By comparing different companies we can see that the one achieving best performances is Southwest Airlines Co. with the least mean and maximum delay time.

Southwest Airlines Co 2.154428 20.33333 Delta Air Lines Inc. 3.136766 49.63636 American Airlines Inc. 3.079371 23.20000 SkyWest Airlines Inc. 4.246181 32.00000 ExpressJet Airlines Inc 4.589429 96.93750 United Air Lines Inc. 3.715870 91.00000 US Airways Inc. 3.149458 107.50000 American Eagle Airlines Inc. 4.100867 27.50000 Northwest Airlines Inc. 6.540948 130.00000 Atlantic Southeast Airlines 5.087045 92.00000 Continental Air Lines Inc. 3.071228 57.50000 AirTran Airways Corporation 3.508366 140.00000.

If we plot the distribution of flights for different airports, this company prefers a strategy that is less focused on a single major hub (blue dot in AirportLoad plot). The flights tend to be less localised than it happens for the other companies such that Delta Air Lines Inc. and American Airlines Inc. (see green and grey dots in AirportLoad). Distributing more homogeneously the air traffic load seems to be rewarding in terms of flight delay due to internal organisation and carrier malfunctioning.
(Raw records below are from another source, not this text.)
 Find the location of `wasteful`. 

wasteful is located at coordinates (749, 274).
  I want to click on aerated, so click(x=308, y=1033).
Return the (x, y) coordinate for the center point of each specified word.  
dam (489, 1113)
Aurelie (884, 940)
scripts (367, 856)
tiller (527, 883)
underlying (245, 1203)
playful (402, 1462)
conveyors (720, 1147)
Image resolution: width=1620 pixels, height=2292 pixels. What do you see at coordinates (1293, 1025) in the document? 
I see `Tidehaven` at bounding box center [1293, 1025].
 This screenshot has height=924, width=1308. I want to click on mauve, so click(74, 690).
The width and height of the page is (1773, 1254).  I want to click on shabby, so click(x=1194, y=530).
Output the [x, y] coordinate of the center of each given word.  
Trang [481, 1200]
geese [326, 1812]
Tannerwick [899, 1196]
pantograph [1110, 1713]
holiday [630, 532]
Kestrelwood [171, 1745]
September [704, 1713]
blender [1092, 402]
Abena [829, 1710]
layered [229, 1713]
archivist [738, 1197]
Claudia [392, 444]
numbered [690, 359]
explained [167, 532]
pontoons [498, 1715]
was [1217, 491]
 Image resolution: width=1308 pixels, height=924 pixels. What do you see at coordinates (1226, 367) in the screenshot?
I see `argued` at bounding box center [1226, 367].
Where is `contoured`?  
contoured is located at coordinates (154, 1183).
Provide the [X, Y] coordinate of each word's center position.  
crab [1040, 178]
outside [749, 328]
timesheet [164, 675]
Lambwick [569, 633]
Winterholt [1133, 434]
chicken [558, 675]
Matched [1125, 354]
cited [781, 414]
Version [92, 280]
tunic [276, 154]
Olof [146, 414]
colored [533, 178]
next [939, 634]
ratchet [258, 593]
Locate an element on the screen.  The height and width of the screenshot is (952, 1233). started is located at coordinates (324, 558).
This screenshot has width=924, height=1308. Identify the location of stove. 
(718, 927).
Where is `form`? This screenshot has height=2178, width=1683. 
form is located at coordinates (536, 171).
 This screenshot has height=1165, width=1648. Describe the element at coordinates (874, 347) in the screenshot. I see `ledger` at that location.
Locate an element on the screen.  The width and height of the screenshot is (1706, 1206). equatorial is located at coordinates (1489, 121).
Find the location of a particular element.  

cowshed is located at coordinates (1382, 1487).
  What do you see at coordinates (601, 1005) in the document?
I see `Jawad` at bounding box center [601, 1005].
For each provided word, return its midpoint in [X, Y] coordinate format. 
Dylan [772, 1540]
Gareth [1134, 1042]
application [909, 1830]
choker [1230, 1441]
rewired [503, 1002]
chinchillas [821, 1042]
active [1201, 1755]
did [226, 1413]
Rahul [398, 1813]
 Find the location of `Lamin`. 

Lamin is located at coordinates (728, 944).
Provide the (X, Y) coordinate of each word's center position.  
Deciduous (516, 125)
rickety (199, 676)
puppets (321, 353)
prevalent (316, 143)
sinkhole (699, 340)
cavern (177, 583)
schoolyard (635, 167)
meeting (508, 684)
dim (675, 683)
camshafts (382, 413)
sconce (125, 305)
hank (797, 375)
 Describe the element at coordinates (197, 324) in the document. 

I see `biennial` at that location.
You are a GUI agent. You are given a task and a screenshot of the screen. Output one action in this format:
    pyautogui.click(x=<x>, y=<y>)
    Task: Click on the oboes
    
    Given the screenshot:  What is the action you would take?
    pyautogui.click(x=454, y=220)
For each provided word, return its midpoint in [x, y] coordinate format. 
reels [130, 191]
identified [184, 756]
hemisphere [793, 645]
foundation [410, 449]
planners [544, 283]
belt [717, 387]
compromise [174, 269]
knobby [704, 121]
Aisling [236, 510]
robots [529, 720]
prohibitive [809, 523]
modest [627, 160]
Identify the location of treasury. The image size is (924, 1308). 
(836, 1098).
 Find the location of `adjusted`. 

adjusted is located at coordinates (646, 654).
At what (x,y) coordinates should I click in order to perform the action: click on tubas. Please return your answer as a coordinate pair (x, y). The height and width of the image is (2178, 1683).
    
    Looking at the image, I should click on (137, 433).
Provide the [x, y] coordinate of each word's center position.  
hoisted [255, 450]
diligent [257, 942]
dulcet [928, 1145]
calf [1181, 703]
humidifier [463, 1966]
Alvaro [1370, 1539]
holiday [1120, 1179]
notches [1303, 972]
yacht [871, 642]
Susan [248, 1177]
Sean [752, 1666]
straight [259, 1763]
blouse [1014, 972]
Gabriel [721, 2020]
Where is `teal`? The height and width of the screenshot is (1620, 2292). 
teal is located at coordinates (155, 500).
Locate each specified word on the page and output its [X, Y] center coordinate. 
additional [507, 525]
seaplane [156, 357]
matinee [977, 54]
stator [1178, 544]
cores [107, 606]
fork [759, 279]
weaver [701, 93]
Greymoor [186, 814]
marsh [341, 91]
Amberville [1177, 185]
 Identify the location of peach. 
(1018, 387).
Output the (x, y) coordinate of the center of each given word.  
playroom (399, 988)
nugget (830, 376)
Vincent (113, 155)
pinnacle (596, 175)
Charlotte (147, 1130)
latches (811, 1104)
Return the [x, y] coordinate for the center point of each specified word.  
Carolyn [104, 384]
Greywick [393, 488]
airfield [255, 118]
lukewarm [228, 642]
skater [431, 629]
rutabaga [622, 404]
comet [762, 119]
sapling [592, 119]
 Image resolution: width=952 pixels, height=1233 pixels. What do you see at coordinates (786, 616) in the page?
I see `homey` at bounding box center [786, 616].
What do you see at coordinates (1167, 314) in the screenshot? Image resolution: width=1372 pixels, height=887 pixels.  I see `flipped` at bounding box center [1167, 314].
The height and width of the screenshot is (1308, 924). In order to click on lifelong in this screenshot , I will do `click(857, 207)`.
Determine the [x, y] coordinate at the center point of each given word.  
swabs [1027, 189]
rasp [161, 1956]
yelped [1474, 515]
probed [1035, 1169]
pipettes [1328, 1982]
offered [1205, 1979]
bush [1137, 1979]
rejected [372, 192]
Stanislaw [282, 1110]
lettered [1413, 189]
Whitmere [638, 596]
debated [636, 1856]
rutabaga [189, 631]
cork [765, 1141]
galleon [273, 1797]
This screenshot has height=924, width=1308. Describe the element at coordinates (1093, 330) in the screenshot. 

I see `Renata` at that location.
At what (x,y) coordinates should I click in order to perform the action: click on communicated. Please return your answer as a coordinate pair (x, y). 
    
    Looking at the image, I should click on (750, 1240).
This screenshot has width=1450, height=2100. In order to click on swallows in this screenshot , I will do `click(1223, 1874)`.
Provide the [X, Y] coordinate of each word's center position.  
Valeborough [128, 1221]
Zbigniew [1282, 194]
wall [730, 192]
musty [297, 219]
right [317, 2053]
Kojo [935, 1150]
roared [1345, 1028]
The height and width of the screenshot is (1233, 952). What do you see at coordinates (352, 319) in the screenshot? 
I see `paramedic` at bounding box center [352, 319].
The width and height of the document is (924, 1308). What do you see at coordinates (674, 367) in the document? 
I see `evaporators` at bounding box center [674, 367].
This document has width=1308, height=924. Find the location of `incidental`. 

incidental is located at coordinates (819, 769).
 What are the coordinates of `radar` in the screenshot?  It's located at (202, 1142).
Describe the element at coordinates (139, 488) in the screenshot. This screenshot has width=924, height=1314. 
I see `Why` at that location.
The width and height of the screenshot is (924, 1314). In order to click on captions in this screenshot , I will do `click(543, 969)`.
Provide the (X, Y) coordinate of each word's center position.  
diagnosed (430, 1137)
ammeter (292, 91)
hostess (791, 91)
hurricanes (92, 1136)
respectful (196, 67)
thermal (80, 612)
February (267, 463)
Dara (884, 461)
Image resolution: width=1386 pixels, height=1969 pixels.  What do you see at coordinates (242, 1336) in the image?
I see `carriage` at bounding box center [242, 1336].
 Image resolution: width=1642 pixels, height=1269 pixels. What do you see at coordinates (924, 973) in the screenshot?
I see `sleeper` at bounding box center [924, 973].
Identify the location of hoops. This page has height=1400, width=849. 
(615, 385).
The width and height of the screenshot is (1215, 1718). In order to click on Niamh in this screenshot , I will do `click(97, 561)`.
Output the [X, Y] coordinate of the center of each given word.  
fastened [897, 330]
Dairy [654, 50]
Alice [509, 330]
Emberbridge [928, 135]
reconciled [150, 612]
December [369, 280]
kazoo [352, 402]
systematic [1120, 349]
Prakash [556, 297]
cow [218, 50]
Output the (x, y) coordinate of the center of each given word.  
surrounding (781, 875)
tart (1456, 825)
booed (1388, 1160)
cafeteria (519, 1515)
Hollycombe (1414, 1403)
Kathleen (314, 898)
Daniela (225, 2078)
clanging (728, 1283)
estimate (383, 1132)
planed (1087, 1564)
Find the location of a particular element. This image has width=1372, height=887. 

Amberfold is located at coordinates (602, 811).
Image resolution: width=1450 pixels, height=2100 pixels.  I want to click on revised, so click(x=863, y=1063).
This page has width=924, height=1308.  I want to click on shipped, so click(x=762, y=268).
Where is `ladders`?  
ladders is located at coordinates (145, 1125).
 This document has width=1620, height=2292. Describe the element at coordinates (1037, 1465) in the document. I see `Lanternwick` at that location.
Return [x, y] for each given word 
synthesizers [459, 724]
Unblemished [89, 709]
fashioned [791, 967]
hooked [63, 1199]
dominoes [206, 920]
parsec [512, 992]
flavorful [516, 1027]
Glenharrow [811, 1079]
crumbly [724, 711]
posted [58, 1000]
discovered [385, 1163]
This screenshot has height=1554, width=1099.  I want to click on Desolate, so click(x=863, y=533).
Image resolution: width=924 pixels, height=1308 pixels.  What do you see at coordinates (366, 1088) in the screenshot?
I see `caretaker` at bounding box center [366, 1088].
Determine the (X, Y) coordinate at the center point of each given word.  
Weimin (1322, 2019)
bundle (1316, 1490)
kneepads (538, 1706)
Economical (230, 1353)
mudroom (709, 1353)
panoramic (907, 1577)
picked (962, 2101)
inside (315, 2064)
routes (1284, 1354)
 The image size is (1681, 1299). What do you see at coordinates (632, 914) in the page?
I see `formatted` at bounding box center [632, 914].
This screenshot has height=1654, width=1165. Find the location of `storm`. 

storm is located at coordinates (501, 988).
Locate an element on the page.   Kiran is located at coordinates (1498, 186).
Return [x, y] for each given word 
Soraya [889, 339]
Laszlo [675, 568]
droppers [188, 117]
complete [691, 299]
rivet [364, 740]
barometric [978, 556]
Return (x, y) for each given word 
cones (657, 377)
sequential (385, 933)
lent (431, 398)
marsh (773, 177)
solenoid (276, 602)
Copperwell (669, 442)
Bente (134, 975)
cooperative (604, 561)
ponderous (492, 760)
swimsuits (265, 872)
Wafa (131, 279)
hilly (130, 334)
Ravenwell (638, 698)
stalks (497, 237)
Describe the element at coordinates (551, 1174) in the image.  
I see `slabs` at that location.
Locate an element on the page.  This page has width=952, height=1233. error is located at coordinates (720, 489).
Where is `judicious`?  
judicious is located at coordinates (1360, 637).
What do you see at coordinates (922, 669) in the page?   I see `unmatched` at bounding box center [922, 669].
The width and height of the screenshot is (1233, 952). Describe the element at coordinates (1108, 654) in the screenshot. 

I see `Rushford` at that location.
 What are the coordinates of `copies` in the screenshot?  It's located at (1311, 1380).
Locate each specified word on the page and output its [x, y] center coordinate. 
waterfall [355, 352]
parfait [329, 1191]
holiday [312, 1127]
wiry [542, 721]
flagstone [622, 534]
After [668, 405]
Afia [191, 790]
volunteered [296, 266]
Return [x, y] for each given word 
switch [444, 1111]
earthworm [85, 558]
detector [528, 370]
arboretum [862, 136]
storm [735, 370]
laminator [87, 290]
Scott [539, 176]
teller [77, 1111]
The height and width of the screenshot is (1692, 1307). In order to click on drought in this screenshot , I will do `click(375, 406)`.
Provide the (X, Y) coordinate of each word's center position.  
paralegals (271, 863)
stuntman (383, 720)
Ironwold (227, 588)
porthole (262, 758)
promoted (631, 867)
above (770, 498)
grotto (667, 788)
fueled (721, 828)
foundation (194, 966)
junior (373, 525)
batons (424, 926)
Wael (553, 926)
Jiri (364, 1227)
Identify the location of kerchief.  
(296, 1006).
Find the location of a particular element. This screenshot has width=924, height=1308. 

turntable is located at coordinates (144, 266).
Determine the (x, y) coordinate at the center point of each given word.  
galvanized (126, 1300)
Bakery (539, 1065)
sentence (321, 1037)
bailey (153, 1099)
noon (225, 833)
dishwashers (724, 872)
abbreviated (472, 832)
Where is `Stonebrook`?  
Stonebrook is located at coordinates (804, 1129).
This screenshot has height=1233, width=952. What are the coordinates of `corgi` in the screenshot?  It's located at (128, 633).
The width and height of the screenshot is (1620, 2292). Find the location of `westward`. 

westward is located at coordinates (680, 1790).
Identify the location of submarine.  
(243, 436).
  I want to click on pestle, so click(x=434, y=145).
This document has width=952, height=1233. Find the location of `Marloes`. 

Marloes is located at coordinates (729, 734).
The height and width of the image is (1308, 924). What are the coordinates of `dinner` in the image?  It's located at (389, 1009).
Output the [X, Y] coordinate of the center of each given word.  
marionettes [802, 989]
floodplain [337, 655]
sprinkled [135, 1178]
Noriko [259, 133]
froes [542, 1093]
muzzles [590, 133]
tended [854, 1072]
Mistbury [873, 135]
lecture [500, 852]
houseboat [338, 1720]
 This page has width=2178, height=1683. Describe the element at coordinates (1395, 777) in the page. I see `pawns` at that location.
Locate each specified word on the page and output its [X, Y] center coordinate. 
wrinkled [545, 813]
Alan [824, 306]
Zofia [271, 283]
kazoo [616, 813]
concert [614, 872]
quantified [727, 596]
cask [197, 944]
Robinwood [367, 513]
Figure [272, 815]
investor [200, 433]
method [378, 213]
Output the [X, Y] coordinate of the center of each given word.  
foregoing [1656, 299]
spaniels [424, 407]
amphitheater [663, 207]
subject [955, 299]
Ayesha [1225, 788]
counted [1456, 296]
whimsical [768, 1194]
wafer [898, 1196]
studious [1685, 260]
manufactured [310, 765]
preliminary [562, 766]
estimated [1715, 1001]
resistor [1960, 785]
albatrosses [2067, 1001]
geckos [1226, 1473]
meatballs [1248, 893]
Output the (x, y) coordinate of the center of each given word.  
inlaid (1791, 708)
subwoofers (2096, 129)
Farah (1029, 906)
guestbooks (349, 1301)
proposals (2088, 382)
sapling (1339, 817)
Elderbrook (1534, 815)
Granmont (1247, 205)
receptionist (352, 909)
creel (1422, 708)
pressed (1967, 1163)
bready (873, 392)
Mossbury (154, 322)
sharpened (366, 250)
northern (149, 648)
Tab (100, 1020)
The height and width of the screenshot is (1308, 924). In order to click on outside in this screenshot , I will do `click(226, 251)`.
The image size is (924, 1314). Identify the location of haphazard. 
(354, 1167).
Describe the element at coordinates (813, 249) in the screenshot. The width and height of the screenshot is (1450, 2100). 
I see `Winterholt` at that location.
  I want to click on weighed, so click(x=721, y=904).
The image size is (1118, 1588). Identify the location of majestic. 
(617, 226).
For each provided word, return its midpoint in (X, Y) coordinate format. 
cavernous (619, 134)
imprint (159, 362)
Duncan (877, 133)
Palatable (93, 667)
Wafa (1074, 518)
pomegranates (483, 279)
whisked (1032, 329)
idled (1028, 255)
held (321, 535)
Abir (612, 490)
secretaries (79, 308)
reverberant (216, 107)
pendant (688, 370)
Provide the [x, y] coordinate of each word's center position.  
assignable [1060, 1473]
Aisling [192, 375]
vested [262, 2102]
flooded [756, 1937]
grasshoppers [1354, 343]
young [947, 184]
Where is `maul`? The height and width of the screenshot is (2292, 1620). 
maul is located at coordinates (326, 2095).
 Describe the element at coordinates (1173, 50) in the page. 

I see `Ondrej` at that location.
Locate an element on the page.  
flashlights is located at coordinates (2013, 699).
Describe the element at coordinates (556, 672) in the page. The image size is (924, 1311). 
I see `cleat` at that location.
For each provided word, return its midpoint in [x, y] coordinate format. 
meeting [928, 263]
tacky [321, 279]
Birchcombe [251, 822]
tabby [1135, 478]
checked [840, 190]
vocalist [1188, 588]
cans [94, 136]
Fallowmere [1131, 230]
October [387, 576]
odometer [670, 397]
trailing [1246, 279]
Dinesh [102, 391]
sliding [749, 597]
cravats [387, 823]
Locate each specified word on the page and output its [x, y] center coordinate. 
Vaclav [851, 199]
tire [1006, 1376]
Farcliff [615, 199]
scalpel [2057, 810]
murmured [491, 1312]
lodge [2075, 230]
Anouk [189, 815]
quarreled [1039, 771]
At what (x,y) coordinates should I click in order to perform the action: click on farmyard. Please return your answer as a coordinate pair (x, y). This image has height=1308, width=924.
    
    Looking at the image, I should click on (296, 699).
In addition, we plot the fraction of late flight and the delay per flight for different airport (Airport plot) based on their air traffic volume/airport activity showing a surprisingly strong asymmetry for what concerns delays between terminals that are hubs and those that are smaller. We adopt a colour scale such as the lightest colour (white) corresponds to high fraction of delayed flights and high average delayed time per flight. A priori one could have guessed that biggest airports with more traffic load have major delays. Instead, we can see that smallest airport accumulate the biggest delays. This may be due to the fact that career tend to optimise the hubs that are more important.



My long-term goal is to build a predictive model of the distribution of delays, based on the past data by simulating air traffic between airport and creating delays that match the statistics of past events. This will enable us to predict future delays per airport. Understanding how delays generate and propagate across the transport network involves considering a large number of variables and elements. The basic elements internal to the system include, of course, the flights but also passengers, crews, airport operations, etc. Additionally, other external factors can affect flight performance as, for example, weather, labor regulations and strikes or security threats. The intricacy of all these elements and of the interactions between them clearly qualifies ATM as an area to be considered under the light of Complex Systems theory. Complexity is characterised by the emergence of new phenomena as a result of the interactions between the elements of a system. Several tools have been introduced to study and quantify the properties of such emergent behaviours.